Extrait.
※ ※ ※
L'infoguerre. Faut-il aux démocraties de nouveaux outils d'analyse ?

Nous sommes plongés dans l'infoguerre, plus particulièrement depuis les attentats du 11 septembre et les évènements multiples qui en découlent. Il est vital pour la survie des démocraties que les citoyens apprennent à s'y comporter de façon aussi éclairée que possible. Certains spécialistes de la question font métier d'éclairer les décideurs et le grand public sur les enjeux et les stratégies.

A guerre nouvelle, moyens nouveaux d'analyse. Nous pensons ici que pour mieux comprendre l'hyper-complexité et l'hyper-fluidité des phénomènes, il faudra utiliser de puissants outils d'intelligence artificielle. La réflexion sur cette question n'en est qu'à ses débuts. Il n'est pas certain que les analystes traditionnels aient encore pris la mesure de ce qu'il faudrait faire dans ce domaine. Voici quelques propositions.

Les développements actuels du terrorisme et du contre-terrorisme qui sont de nouvelles formes de guerre, rappellent l'importance des images, slogans, informations ou désinformations que s'échangent les belligérants pour influencer partisans et adversaires. Ces armes informationnelles utilisent les voies déjà classiques du bouche-à-oreille, de la presse et des médias, dont la Télévision est la forme la plus universelle et la plus facilement accessible, quelle que soit la culture des individus ciblés. Mais elles prennent aussi les formes plus sophistiquées de l'Internet, touchant des populations plus réduites mais souvent politiquement plus influentes et réactives.
※ ※ ※
Données recueillies.
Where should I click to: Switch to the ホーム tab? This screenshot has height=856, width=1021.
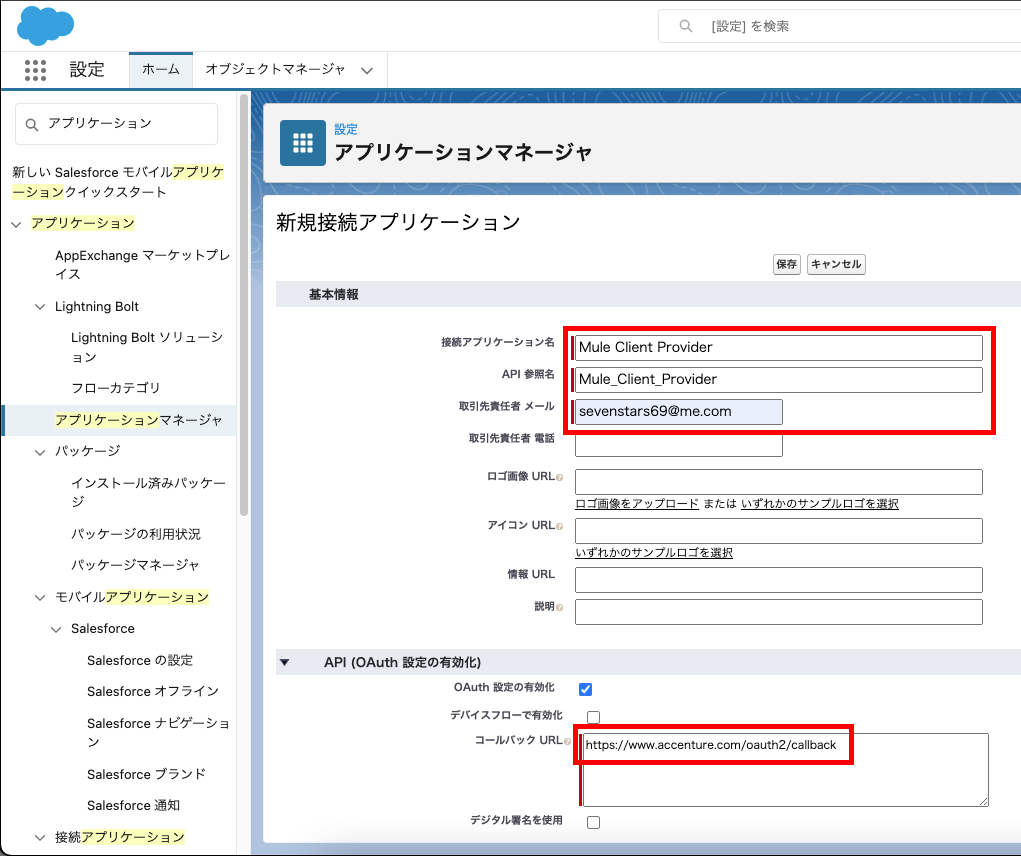click(x=160, y=70)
※ ※ ※
Consigne. Prolongez l'extrait sur l'infoguerre en reprenant le fil juste après sa dernière phrase.

Corrigé.
L'étude de ces phénomènes d'infoguerre hérite d'un long passé de travaux portant notamment sur les propagandes politiques, les campagnes publicitaires, la guerre économique. Les stratèges ne manquent pas pour mettre en garde décideurs, journalistes, grand public sur les aspects souvent peu apparents de ces nouveaux théâtres d'affrontement et sur la nécessité de s'y comporter de façon responsable.

Ceci dit, on peut regretter que les stratèges de l'infoguerre n'aient pas encore suffisamment intégré dans leurs analyses les acquis de l'intelligence artificielle évolutionnaire. Les lecteurs de notre revue savent de quoi il s'agit. On considérera les différents contenus informationnels émis et reçus par les acteurs sociaux en compétition (gouvernements, entreprises, terroristes, etc.) comme des entités réplicatives disposant d'une vie propre au sein des sociétés humaines. Celles-ci luttent pour leur survie sur le mode darwinien classique : mutation au hasard/sélection du plus apte. L'anthropologie sociale d'inspiration anglo-saxonne appelle ces entités des mèmes, concept que les spécialistes de l'infoguerre ont tout intérêt à reprendre. On pourra y ajouter la variante des e-mèmes quand ceux-ci empruntent les réseaux de la société de l'information, où ils trouvent des milieux de survie et de réplication nécessitant des analyses spécifiques.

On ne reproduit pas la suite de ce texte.